Stromatolites had the appearance of stones, but closer inspection revealed that they were really aggregates of live bacteria. They contained both aerobic and anaerobic bacteria that, via the process of photosynthesis, turned water and sunlight into glucose, a basic form of sugar. Oxygen was produced as a by-product of this operation that was carried out.

In the Archean period, which occurred around 3.2 billion years ago, scientists think that current plate tectonics, together with its subduction zones, distribution centers, earthquakes, and all of the other characteristics that we are familiar with, most likely had its start.

This is shown by the fact that scientists in the southwestern region of Greenland discovered fragments of old rocks that belonged to the Earth’s crust and had ages ranging from 3.9 billion to 2.5 billion years. The duration that each sample has been a component of the Earth’s crust was determined by the researchers by analyzing the quantity of neutrons present in hafnium atoms.

The ratio of different hafnium isotopes in surface rocks is subject to vary as a result of melting and recycling. The quantity of hafnium that is found in rocks that are less than 3.2 billion years old is discovered to be considerably different from the amount that is found in rocks that are older. Plate tectonics on Earth started about this period, which provides scientists with an explanation for this discrepancy on the planet.

At the beginning of the Archean epoch, one idea proposes that material was probably brought straight to the surface of the Earth by vertical jets of very hot magma in the mantle. This would have resulted in the formation of the first portions of the continental crust.

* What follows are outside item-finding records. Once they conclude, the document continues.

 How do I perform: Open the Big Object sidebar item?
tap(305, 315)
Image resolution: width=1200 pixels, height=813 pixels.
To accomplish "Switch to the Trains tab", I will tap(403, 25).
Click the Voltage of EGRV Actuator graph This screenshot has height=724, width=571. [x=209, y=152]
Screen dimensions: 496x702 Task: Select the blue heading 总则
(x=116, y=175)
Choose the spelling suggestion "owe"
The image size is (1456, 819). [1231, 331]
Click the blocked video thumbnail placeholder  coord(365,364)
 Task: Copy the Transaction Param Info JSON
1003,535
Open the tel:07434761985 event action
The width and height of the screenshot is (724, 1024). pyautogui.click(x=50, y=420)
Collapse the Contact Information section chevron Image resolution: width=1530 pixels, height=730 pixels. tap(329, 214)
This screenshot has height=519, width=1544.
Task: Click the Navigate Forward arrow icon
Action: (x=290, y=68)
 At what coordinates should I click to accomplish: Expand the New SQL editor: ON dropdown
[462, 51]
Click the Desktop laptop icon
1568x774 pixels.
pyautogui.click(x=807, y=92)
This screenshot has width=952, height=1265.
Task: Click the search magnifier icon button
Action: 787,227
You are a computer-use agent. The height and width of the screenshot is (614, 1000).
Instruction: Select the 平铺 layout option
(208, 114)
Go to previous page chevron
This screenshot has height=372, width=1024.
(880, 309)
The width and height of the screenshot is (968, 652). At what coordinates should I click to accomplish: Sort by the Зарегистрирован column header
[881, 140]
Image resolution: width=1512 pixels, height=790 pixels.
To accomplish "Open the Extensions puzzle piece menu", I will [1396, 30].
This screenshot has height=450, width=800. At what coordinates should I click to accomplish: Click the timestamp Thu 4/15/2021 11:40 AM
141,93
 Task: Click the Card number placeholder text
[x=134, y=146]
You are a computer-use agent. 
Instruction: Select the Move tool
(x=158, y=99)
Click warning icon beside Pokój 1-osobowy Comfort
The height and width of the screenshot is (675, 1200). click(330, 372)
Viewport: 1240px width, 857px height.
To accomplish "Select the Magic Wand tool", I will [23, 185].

The mantle began to cool over time between 3.2 and 3.5 billion years ago, which resulted in a decrease in the number of hot magma plumes. The investigators think that stable convection cells emerged in the mantle and started controlling plate motions and subduction, and that plate tectonics started shaping the surface of the Earth.

Since that time, the majority of the newly formed crust has broken through the surface of the planet in those locations on the globe that are home to distribution centers as well as subduction zones. The Mariana Subduction Zone is a good example; it is the location where the Mariana Island Arc was born and it is also the site of the Mariana Trench, which is the deepest part of the ocean.